Durante un buen rato no pudo zafarse de sus obligaciones; siguió recibiendo las condolencias de los parientes y amigos. Por el rabillo del ojo, contemplaba a Hunter que charlaba con algunos invitados. Se sintió nerviosa y vulnerable sobre todo cuando éste se dirigió hacia ella y su familia para expresarles el pésame. No podía permitirse que los nervios la delataran. Le resultaba difícil aparentar indiferencia ante la presencia del hombre al que amaba. Sin embargo, debía fingir. Respiró todo lo hondo que su corsé le permitió e improvisó con rapidez una máscara de indiferencia que conservó mientras Hunter avanzaba hacia ella.
El pintor le estrechó la mano de forma protocolaria mientras le comunicaba sus condolencias por el fallecimiento de Violet.
—Lamento, señorita Hills, que nos volvamos a encontrar bajo tan lamentables circunstancias.
Ella le devolvió el saludo agradeciéndole su presencia. Miró de reojo a su madre que mantuvo su expresión solemne. Los tíos de Hunter departían con el mayor Lawson, al que parecían conocer. No se percataron del saludo de su sobrino que dejaba a las claras que conocía a la muchacha.
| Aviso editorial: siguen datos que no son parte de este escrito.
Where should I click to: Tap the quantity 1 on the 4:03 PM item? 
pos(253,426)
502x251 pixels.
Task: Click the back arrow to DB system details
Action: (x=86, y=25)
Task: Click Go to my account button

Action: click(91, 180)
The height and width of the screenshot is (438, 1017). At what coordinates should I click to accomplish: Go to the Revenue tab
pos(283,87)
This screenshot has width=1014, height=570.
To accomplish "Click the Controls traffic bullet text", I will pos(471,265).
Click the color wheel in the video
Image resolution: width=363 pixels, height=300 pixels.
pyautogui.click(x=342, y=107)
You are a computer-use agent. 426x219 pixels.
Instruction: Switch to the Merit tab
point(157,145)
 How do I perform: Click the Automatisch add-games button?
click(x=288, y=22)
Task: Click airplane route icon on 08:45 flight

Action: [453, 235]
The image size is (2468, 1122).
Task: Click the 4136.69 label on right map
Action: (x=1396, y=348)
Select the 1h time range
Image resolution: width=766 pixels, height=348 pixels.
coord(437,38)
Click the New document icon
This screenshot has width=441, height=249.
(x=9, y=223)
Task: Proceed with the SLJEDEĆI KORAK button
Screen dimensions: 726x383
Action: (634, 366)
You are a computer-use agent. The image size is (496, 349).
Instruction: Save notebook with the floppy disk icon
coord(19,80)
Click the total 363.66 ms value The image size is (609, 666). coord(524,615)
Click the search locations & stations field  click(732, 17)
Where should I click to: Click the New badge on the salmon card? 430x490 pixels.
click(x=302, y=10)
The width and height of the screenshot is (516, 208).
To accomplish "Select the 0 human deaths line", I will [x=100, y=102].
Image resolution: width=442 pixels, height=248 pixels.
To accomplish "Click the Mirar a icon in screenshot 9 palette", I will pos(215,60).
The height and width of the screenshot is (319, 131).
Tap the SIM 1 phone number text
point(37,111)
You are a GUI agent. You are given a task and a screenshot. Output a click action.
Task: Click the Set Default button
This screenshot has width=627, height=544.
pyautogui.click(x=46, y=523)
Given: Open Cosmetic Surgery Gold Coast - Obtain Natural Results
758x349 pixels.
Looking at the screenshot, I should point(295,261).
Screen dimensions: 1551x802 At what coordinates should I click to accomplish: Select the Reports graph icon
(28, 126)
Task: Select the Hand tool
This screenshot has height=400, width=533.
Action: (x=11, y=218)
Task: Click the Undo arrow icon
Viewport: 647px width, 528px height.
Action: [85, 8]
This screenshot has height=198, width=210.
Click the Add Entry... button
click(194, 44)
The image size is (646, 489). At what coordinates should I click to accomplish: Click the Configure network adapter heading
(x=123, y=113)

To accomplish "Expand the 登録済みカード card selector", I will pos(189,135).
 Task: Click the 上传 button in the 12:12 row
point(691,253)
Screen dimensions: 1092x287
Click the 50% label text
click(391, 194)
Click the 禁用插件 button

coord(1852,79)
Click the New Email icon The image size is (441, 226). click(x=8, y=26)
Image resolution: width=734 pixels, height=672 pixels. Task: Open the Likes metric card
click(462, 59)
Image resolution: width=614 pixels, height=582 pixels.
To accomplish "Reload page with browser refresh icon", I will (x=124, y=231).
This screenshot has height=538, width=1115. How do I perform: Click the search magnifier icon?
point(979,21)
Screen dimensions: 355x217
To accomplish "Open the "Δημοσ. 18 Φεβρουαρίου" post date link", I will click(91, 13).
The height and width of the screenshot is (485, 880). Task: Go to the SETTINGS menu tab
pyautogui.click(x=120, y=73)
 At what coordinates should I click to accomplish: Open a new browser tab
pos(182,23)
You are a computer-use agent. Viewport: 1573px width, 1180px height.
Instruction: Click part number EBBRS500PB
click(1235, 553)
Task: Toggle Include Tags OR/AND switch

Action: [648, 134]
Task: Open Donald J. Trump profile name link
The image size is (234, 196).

Cuando las formalidades acabaron, los invitados se distribuyeron en grupos mientras degustaban el ágape dispuesto en el bufé. Margaret se deslizó hacia la puerta. Al poco, se encontraron en el invernadero a salvo de miradas inoportunas. Se derrumbó en sus brazos presa de un llanto desconsolado que había reprimido durante demasiado tiempo, el llanto por su tía Violet. Él la abrazó y le acarició el cabello hasta que ella se calmó.
La muchacha le informó de los planes que había trazado, aunque dudaba que durante el período de luto, que duraba tres meses para ella, pudiera llevarlos a cabo.